TASK DESCRIPTION: Your job is to set down the stretch of entries that opens with the line containing "You are a computer-use agent. Image resolution: width=277" and closes with the line containing "Click the LFC". Keep both end lines, copy each exactly, and add nothing.

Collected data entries
────────

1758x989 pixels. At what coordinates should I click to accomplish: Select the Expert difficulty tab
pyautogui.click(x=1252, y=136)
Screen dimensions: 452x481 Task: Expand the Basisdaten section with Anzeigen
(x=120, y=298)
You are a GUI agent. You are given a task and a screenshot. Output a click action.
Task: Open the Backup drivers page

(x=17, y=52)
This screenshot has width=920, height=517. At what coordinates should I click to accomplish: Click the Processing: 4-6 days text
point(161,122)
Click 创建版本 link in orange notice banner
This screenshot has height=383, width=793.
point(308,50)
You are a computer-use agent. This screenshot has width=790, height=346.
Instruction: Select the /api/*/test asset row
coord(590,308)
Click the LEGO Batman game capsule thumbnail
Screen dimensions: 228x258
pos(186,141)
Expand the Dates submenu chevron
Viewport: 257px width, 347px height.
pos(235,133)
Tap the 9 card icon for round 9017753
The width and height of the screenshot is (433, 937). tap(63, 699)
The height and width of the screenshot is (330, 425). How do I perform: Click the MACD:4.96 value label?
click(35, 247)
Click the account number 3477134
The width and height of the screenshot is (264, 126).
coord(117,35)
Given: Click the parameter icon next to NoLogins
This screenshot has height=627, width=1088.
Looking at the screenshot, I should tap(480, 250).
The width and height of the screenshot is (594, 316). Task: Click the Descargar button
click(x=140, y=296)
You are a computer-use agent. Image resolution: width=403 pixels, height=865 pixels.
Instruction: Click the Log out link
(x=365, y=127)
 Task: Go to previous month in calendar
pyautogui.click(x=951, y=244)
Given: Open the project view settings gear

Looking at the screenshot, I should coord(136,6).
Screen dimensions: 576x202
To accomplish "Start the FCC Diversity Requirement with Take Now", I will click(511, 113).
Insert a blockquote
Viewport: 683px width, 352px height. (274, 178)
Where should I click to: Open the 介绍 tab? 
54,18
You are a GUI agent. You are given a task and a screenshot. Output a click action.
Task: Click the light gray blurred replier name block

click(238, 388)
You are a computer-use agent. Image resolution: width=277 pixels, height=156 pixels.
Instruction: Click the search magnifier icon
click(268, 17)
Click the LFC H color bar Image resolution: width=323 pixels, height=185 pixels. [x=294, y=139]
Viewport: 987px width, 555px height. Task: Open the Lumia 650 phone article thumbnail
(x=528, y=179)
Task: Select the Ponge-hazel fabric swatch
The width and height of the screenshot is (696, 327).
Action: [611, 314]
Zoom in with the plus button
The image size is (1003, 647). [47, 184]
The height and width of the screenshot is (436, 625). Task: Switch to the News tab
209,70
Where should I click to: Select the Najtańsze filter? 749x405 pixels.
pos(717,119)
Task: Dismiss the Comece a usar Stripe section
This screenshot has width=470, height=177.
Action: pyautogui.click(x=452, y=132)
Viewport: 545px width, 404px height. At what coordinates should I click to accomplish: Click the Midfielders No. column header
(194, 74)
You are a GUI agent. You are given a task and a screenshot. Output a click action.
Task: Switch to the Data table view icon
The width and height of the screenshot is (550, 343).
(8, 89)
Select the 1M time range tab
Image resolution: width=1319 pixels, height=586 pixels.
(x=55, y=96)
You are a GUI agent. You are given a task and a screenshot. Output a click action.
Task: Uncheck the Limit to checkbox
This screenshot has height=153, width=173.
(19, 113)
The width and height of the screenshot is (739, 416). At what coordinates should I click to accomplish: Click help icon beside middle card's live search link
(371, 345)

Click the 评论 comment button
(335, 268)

────────

SOLUTION TO THE PROBLEM:
You are a computer-use agent. Image resolution: width=277 pixels, height=156 pixels.
Instruction: Click the search magnifier icon
click(268, 17)
Click the LFC H color bar Image resolution: width=323 pixels, height=185 pixels. [x=294, y=139]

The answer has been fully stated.